A New York Stock Exchange operator (GETTY IMAGES NORTH AMERICA/AFP/SPENCER PLATT)

The New York Stock Exchange ended on a mixed note on Tuesday, with the Nasdaq falling as it waited for results from tech mega-caps to fall after the close of trading.

The Dow Jones index gained 0.35% to 38,467.31 points, which allowed it to reach a new high. The Nasdaq, with a strong technological coloring, fell by 0.76% to 15,509.90 points and the S&P 500 lost 0.06% to 4,924.97 points.

The busiest week of the results season continued with, among others, those of General Motors (+7.81%), whose action was sought after figures above expectations in the fourth quarter of 2023.

The car manufacturer was confident about its prospects in 2024 thanks to maintaining prices at a high level.

The express carrier UPS collapsed by 8.19%. Not only will the group cut 12,000 jobs, but its volume of activity fell by 7.3% in the fourth quarter.

Investors especially watched the quarterly results of two of the “Magnificent Seven” of the technology sector, published after the market closed, namely Microsoft (-0.28% at the close) and Alphabet, parent company of Google (-1. 16%).

Microsoft slipped 1.34% in trading just after the close, around 9:20 p.m. GMT, following the announcement of results that were better than expected, particularly in the cloud (remote computing).

Likewise, Alphabet lost a little more than 4% after the close, despite results also being stronger than expected with quarterly turnover of $86 billion.

Pharmaceutical giant Pfizer lost 1.67% after remaining in the red in the fourth quarter, weighed down as expected by the fall in revenues linked to its Comirnaty vaccine and its antiviral Paxlovid against Covid-19.

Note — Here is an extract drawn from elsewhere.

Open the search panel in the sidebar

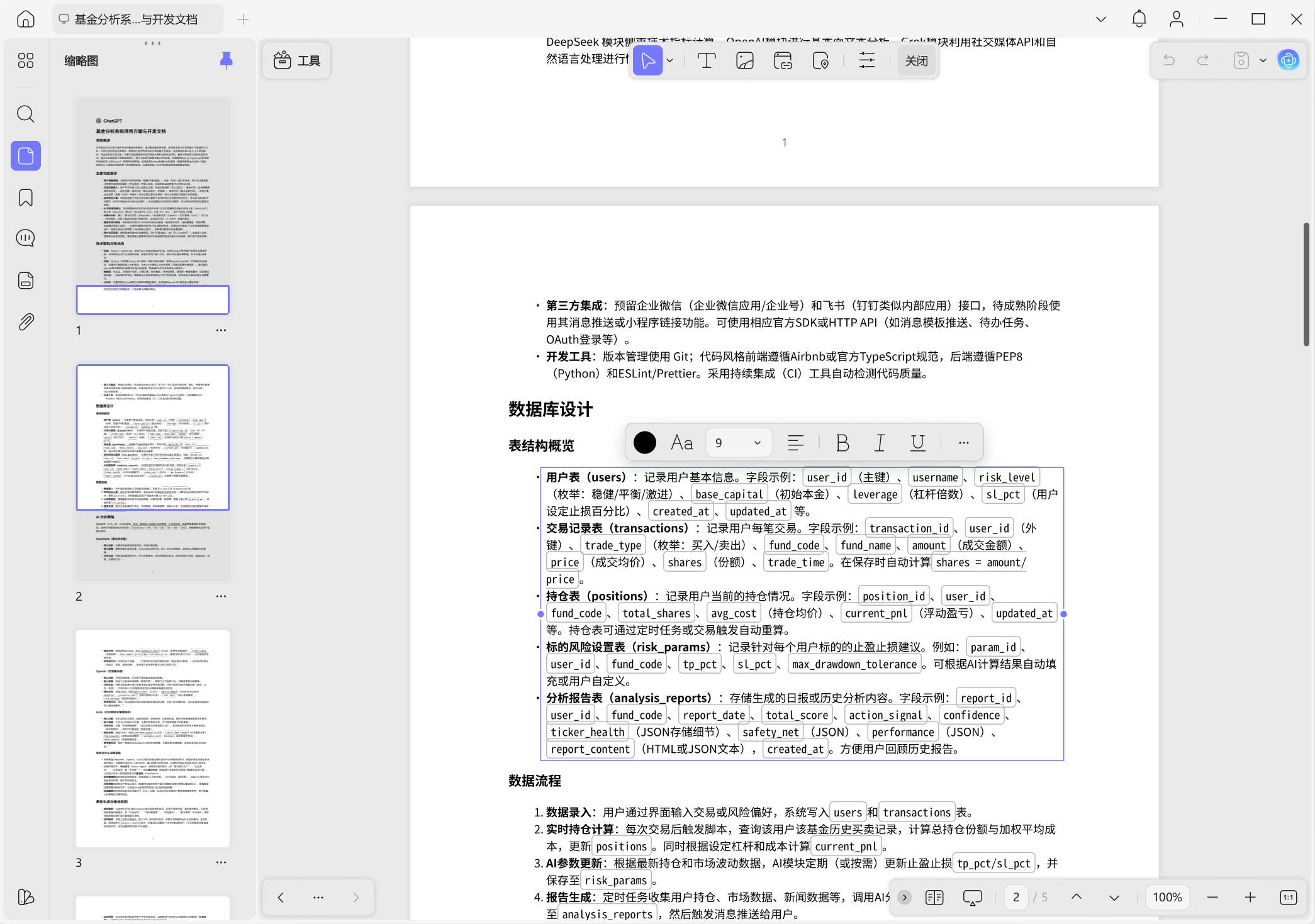click(x=25, y=114)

From October to the end of December, the laboratory made a loss of $3.37 billion, compared to a profit of $4.99 billion over the same period a year earlier.

While the market had to digest all these results, a monetary meeting of the American central bank (Federal Reserve, Fed) began on Tuesday and was due to end at midday on Wednesday.

“The Monetary Committee (of the Fed, Editor’s note) will most likely leave interest rates unchanged between 5.25% and 5.50%” for the third time in a row, estimated Art Hogan, analyst at B. Riley Wealth Management.

After raising its rates eleven times between March 2022 and July 2023, the Fed is instead considering lowering them in the future.

Investors are hoping to glean clues on Wednesday, during Fed Chairman Jerome Powell’s press conference, about the start of the declines to come.

Among the indicators, a new jump in American consumer morale was attested by the Conference Board’s monthly survey for January.

The index measuring consumer confidence climbed to 114.8 points, the highest since December 2021, after 108 points in December (revised downward).

“We observe an improvement in all age groups, and especially among those aged 55 and over,” noted the chief economist responsible for the survey, Dana Peterson.

On the job market, the JOLTS survey by the Ministry of Labor showed a further increase in available jobs in December, to 9.02 million, more than expected.

“If these trends continue, growth remains strong, inflation continues to fall, this is an ideal economic environment for the Fed which can choose its moment to lower rates if necessary,” commented Jack Ablin, head of investments at Cresset, interviewed by AFP.

“Then Jerome Powell will be on top of the world,” he added.

But for Andy Kapyrin, partner of portfolio manager Corient, “with a job market that remains strong, it is difficult to control inflation”, because of wage increases.

“I believe that the Fed will keep as many options open as possible (…) and that it will try to keep rates as they are for longer than the market expects,” said the analyst. .

On the bond market, ten-year rates eased slightly, to 4.03%, compared to 4.07% the day before.